Add your name to the petitions demanding that textured hairstyling become standard beauty school ed.
Date November 13,
There’s a maddening lack of salon pro’s trained to work with textured hair, which can result in shame, rejection and embarrassment for clients. Here are three Canadians leading change with petitions demanding that textured hairstyling becomes a standard part of Canadian beauty school education.
Nancy Falaise, Montreal
With a goal of 10,000 signatures, salon owner Nancy Falaise aims to present a completed curly hair program to the Ministry of Education and Higher Education of Quebec that would introduce all curl patterns (wavy, curly and coily) into beauty school curriculum, beginning with the fall 2021 semester. “I’d like them to either use my program or [have me] help them create one. A good hairdresser, even if they specialize in one thing, should know the basics of everything. Hair is hair,” she says.
Solange Ashoori, Toronto
Owner of Toronto’s Ziba Style Bar, an inclusive salon that caters to all hair types, Solange Ashoori’s petition is addressed to the Ontario Ministry of Training Colleges & Universities and calls for a major overhaul to all post-secondary hair programs in the province that tackles the insufficient education of curls, specially 3C to 4C curl patterns. For Ashoori, the public response to her petition asking for 10,000 signatures has been fascinating. “We weren’t even expecting the petition to get as big as it did. That reiterates that the need for this change is imperative,” she comments. “I hope that the ministry will accept our help and listen to the demands of thousands of stylists and people who are hopeful that this change will be implemented.”
Chloe Streit, Calgary
Grade 11 student Chloe Streit is demanding that secondary school cosmetology courses in Alberta include modules on Black hair through her petition pushing for 15,000 signatures.
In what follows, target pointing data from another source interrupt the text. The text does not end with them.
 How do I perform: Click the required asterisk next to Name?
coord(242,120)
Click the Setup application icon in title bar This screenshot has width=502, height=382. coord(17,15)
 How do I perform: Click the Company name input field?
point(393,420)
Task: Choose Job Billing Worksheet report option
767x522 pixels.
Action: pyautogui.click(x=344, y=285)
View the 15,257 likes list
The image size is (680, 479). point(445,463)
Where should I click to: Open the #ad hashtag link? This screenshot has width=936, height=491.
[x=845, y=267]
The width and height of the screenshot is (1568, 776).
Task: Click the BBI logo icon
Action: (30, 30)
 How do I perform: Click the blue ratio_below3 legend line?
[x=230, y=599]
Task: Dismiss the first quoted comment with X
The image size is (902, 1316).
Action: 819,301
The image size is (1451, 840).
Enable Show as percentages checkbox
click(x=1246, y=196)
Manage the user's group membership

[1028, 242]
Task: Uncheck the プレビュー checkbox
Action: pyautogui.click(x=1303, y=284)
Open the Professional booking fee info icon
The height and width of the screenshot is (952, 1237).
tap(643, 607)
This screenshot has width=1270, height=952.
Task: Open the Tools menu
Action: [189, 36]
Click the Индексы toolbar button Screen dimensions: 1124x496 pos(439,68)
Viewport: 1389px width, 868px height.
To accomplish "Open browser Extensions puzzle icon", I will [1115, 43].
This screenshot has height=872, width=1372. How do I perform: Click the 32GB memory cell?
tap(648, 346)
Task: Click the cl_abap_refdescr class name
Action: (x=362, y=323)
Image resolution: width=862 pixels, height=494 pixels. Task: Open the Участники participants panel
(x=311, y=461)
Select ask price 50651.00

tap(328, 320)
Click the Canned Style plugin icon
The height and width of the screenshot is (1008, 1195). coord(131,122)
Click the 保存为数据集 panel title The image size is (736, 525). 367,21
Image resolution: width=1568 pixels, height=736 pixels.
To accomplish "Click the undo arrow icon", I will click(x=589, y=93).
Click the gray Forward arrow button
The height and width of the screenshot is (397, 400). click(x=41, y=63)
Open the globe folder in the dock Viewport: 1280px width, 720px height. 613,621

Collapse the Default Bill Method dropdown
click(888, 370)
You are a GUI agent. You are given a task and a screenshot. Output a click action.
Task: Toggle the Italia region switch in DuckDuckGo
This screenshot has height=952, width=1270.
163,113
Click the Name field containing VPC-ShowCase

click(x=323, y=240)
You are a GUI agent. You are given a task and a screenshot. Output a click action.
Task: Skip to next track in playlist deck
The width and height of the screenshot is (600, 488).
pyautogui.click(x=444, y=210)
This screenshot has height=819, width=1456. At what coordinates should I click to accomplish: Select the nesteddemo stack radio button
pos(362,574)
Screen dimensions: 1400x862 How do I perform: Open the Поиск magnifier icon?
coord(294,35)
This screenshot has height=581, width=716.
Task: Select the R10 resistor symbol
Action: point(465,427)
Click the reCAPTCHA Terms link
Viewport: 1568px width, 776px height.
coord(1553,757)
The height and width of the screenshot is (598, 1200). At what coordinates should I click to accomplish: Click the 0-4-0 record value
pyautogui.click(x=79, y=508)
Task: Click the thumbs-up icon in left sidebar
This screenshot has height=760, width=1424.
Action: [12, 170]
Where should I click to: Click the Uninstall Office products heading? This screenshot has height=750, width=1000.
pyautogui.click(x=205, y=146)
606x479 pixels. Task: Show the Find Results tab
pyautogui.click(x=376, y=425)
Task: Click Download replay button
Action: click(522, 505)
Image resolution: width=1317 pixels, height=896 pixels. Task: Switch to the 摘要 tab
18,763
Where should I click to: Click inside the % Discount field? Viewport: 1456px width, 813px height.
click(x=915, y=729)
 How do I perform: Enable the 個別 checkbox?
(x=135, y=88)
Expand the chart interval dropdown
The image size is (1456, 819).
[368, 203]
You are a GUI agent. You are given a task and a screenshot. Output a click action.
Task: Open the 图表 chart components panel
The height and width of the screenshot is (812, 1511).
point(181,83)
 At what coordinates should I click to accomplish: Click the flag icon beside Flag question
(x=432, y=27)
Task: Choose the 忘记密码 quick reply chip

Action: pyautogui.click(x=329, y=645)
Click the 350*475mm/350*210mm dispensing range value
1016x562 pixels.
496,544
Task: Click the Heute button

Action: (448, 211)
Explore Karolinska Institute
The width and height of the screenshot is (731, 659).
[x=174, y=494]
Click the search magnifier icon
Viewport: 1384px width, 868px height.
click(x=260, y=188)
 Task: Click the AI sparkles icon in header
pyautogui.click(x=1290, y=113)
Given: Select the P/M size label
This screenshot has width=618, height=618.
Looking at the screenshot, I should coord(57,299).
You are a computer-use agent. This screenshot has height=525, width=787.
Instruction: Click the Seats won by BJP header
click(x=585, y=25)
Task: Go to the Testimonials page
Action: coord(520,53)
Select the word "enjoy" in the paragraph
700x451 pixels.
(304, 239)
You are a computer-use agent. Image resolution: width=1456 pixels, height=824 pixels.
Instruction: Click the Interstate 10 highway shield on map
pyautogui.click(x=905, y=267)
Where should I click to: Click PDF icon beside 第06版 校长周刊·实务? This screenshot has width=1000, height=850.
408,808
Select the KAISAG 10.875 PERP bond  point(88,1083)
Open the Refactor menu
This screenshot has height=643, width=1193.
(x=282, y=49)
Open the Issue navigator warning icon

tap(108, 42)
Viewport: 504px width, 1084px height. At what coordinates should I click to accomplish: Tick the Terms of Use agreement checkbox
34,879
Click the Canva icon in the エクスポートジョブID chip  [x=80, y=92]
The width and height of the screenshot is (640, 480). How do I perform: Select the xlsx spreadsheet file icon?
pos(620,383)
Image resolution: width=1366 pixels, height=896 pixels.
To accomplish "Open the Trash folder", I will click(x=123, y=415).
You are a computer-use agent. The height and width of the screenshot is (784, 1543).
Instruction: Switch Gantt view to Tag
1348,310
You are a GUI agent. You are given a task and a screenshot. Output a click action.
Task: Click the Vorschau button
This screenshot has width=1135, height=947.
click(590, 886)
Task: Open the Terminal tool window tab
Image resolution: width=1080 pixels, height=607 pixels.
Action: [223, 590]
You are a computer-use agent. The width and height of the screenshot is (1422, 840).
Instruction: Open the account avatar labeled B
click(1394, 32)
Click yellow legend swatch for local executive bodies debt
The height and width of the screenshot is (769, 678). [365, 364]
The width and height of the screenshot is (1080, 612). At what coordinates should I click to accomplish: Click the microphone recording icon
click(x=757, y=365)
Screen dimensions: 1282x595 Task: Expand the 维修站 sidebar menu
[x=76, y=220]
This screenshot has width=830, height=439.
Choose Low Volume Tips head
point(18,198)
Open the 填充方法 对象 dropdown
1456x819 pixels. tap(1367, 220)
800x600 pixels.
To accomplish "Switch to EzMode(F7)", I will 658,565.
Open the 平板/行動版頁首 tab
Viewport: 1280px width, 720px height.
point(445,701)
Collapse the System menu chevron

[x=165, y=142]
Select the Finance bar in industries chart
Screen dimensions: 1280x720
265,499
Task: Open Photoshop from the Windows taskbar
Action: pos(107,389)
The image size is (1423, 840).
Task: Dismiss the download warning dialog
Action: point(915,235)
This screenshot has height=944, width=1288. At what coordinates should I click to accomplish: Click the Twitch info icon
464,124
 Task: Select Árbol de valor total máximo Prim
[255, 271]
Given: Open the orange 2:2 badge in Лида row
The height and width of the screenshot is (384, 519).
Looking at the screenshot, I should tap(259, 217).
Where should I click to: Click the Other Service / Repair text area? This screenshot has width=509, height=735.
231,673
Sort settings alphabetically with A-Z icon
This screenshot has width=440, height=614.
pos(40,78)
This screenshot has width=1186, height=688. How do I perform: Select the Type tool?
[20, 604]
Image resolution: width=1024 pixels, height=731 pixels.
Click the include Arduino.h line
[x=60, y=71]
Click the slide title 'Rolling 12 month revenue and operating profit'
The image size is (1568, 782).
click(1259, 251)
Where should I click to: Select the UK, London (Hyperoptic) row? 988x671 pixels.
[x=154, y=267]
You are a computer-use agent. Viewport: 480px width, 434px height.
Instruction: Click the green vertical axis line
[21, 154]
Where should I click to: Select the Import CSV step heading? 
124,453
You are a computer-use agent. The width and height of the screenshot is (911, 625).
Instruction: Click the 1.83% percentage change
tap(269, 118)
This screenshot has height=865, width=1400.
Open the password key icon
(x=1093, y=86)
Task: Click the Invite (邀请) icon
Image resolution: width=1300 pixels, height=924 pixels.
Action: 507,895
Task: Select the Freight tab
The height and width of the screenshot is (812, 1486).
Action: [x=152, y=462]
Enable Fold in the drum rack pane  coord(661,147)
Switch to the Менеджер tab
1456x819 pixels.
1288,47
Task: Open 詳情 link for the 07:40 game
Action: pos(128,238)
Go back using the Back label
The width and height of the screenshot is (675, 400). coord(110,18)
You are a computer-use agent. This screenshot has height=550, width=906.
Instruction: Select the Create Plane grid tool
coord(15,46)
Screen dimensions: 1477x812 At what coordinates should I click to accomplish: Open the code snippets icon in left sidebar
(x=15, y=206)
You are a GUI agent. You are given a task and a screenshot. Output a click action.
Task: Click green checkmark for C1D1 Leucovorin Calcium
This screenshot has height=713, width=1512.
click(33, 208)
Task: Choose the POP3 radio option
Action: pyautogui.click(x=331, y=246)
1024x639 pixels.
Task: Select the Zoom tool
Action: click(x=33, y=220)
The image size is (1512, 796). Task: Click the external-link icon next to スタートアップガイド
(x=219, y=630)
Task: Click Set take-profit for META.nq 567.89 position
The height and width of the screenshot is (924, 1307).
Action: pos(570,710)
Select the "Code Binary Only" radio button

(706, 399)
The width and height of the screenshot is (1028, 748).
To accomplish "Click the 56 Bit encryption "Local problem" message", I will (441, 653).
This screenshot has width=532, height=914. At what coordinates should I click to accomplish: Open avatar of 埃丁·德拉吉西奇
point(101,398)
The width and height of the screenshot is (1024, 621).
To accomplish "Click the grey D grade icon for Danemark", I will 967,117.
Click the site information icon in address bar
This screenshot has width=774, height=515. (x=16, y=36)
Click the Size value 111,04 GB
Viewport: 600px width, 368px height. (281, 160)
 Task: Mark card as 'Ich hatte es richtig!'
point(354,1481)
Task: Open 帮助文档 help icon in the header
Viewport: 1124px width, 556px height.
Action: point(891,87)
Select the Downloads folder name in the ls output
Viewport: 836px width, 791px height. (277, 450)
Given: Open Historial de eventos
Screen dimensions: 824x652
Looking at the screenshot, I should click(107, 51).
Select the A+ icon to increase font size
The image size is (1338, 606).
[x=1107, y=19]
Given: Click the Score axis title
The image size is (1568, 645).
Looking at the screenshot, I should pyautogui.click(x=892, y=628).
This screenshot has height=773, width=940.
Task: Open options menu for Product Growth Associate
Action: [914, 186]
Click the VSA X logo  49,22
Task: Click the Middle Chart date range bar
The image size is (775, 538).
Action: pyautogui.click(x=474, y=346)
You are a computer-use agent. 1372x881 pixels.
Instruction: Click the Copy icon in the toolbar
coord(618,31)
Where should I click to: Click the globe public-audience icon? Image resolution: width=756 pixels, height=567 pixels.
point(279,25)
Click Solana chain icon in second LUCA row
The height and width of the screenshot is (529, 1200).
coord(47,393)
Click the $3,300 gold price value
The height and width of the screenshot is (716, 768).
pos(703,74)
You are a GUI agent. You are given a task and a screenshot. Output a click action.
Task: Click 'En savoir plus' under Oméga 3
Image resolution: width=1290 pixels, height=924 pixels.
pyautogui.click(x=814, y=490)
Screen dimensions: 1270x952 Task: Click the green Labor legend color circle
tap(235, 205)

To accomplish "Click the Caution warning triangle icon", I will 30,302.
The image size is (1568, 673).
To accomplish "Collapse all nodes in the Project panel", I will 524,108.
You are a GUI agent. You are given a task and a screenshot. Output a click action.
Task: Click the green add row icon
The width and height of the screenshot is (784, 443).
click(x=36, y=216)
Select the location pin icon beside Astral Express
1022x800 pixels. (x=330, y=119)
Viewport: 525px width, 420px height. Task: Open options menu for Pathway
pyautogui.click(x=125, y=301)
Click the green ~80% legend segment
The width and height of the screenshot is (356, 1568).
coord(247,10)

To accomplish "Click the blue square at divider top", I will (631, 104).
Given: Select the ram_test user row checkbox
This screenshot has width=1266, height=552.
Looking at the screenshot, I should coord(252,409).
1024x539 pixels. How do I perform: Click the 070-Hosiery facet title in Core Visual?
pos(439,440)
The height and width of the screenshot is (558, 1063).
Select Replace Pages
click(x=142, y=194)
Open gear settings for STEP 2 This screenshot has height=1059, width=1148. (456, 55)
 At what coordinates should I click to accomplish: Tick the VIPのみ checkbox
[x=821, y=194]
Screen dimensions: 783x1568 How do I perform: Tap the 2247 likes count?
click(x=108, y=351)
The young stylist-in-training was inspired to spark change after her employer, modeling agency Mode Models, released a new booking policy in the wake of the Black Lives Matter protests that now charges clients if a Black model shows up on set to hairstylists ill-equipped to style their natural hair. “As a white woman in society, I started thinking about the ways my race gave me an unfair advantage in life,” says Streit. “I immediately thought of my cosmetology class and the ways in which our curriculum is so skewed to only catering to [Caucasian hair]. There’s very little representation of BIPOC cultures or trends, which I thought was utterly ridiculous and upsetting.”